Generate Faces

Required Files and Tests

Criteria Meet Specification

Have all project files been included with the submission?

The project submission contains the project notebook, called “dlnd_face_generation.ipynb”.

Have all the unit tests in the project passed?

All the unit tests in project have passed.

Data Loading and Processing

Criteria Meet Specification

Has get_dataloader been implemented?

The function get_dataloader should transform image data into resized, Tensor image types and return a DataLoader that batches all the training data into an appropriate size.

Has the scale function been implemented?

Pre-process the images by creating a scale function that scales images into a given pixel range. This function should be used later, in the training loop.

Build the Adversarial Networks

Criteria Meet Specification

Does the discriminator discriminate between real and fake mages?

The Discriminator class is implemented correctly; it outputs one value that will determine whether an image is real or fake.

Does the generator generate fake mages?

The Generator class is implemented correctly; it outputs an image of the same shape as the processed training data.

Is the weight initialization function implemented correctly?

This function should initialize the weights of any convolutional or linear layer with weights taken from a normal distribution with a mean = 0 and standard deviation = 0.02.

Optimization Strategy

Criteria Meet Specification

Are the real_loss and fake_loss functions implemented correctly?

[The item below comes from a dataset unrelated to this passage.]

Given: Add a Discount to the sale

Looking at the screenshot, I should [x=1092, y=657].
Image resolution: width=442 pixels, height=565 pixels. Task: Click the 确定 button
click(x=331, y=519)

The loss functions take in the outputs from a discriminator and return the real or fake loss.

Are appropriate optimizers defined for the networks?

There are optimizers for updating the weights of the discriminator and generator. These optimizers should have appropriate hyperparameters.

Training and Results

Criteria Meet Specification

Are all adversarial networks trained correctly?

Real training images should be scaled appropriately. The training loop should alternate between training the discriminator and generator networks.

Do all models and optimizers have reasonable hyperparameters?

There is not an exact answer here, but the models should be deep enough to recognize facial features and the optimizers should have parameters that help wth model convergence.

Does the project generate realistic faces?

The project generates realistic faces. It should be obvious that generated sample images look like faces.

How could your model improve?

The question about model improvement is answered.

Tips to make your project standout:

  • Create a deeper model and use it to generate larger (say 128x128) images of faces.
  • Read existing literature to see if you can use padding and normalization techniques to generate higher-resolution images.
  • Implement a learning rate that evolves over time as they did in this CycleGAN Github repo.
  • See if you can extend this model and use a CycleGAN to learn to swap different kinds of faces. For example, learn a mapping between faces that have and do not have eye/lip makeup, as they did in this paper.